Stali i czekali
Charakterystyczne niebieskie samochody ciężarowe z naczepami stały na DK 12 przy węźle od początku rolniczego protestu. Rolnicy umożliwiali im dojazd do firmy i wyjazd co kilkadziesiąt minut.
„Firma Fermy Drobiu Woźniak z głębokim zrozumieniem i szacunkiem podchodzi do obaw wyrażanych przez protestujących rolników – czytamy w oświadczeniu, które otrzymała wczoraj od Ferm Drobiu Woźniak redakcja Radia Eska. - Jesteśmy świadomi trudności, z jakimi mierzą się polscy producenci żywności, zwłaszcza w obliczu rosnących kosztów produkcji, zmian regulacji prawnych oraz presji konkurencji międzynarodowej. Rozumiemy, że protesty są wyrazem troski o przyszłość polskiego rolnictwa i bezpieczeństwo żywnościowe naszego kraju.

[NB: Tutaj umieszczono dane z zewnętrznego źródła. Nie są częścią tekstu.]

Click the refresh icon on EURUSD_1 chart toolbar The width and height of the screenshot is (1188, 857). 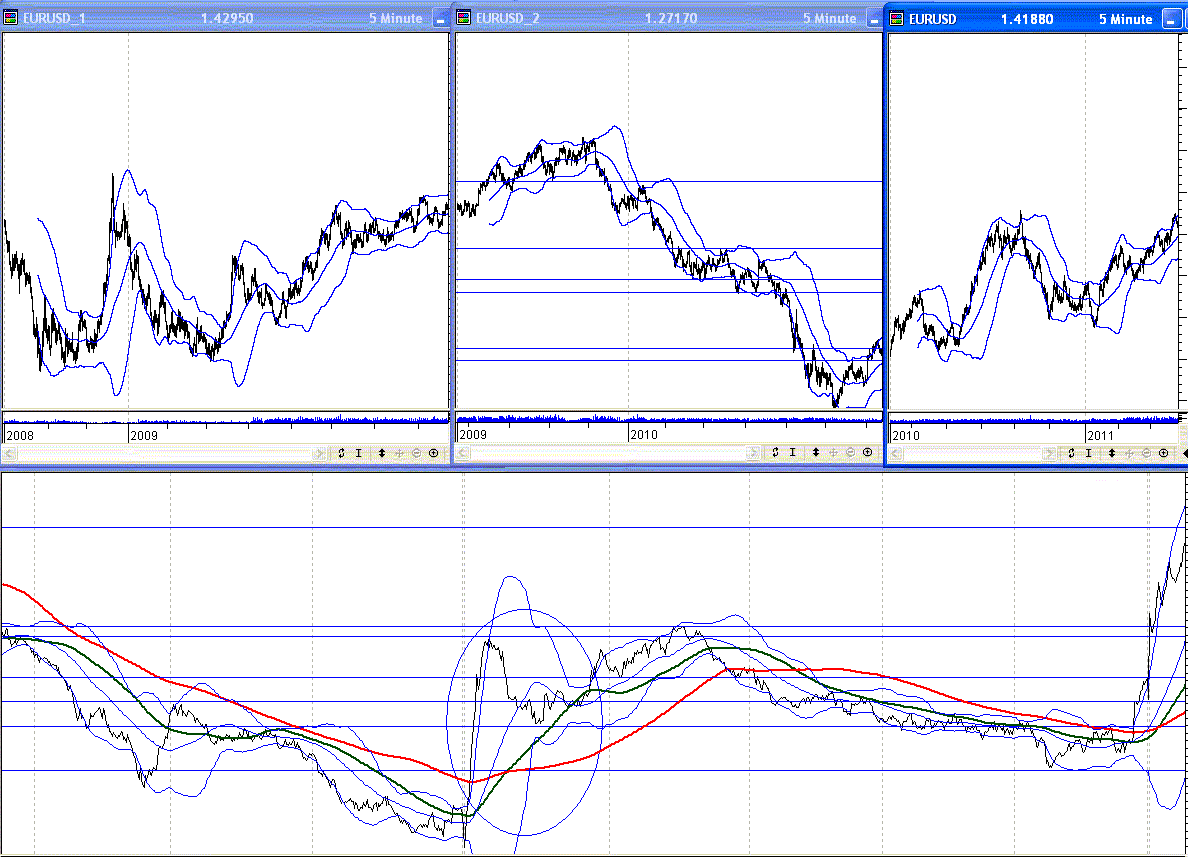(x=341, y=453)
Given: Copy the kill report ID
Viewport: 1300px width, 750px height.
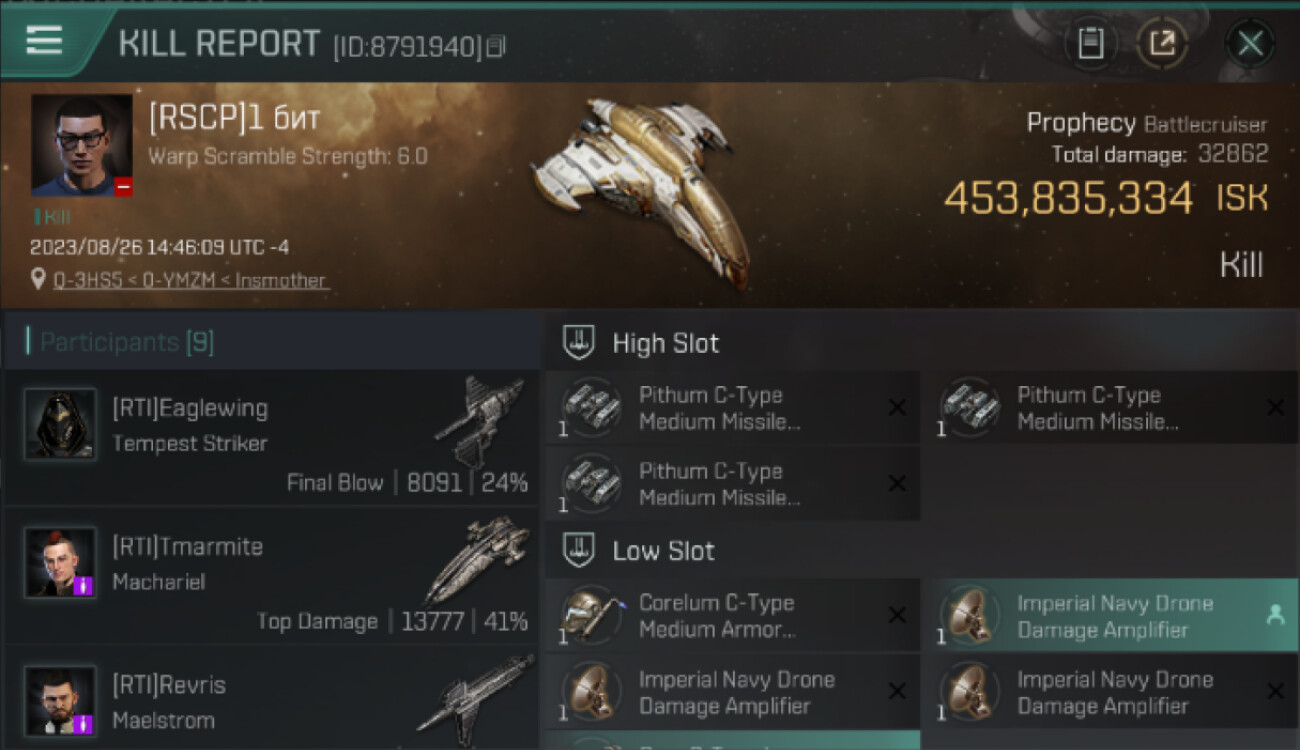Looking at the screenshot, I should click(x=497, y=46).
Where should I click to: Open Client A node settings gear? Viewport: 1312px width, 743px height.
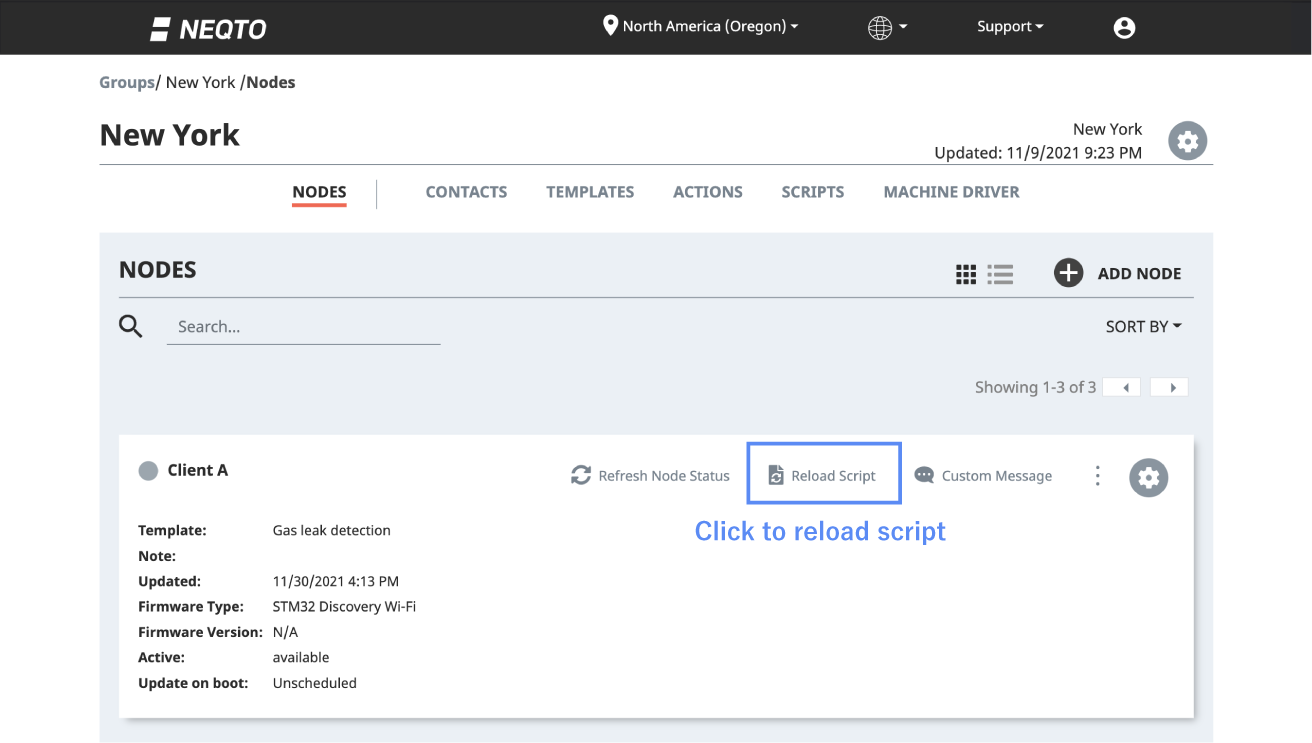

W odpowiedzi na te wyzwania, pragniemy podkreślić naszą gotowość do dalszej współpracy i dialogu z rolnikami, organizacjami branżowymi oraz wszystkimi zainteresowanymi stronami, aby wspólnie szukać rozwiązań wspierających rozwój i stabilność sektora spożywczego w Polsce”
Wyrazem zrozumienia mają być przywieszone do firmowych niebieskich pojazdów ciężarowych polskie flagi, jakie mają przy swoich ciągnikach protestujący rolnicy.
Wczoraj wieczorem rolnicy otworzyli rondo dla niebieskich ciężarówek.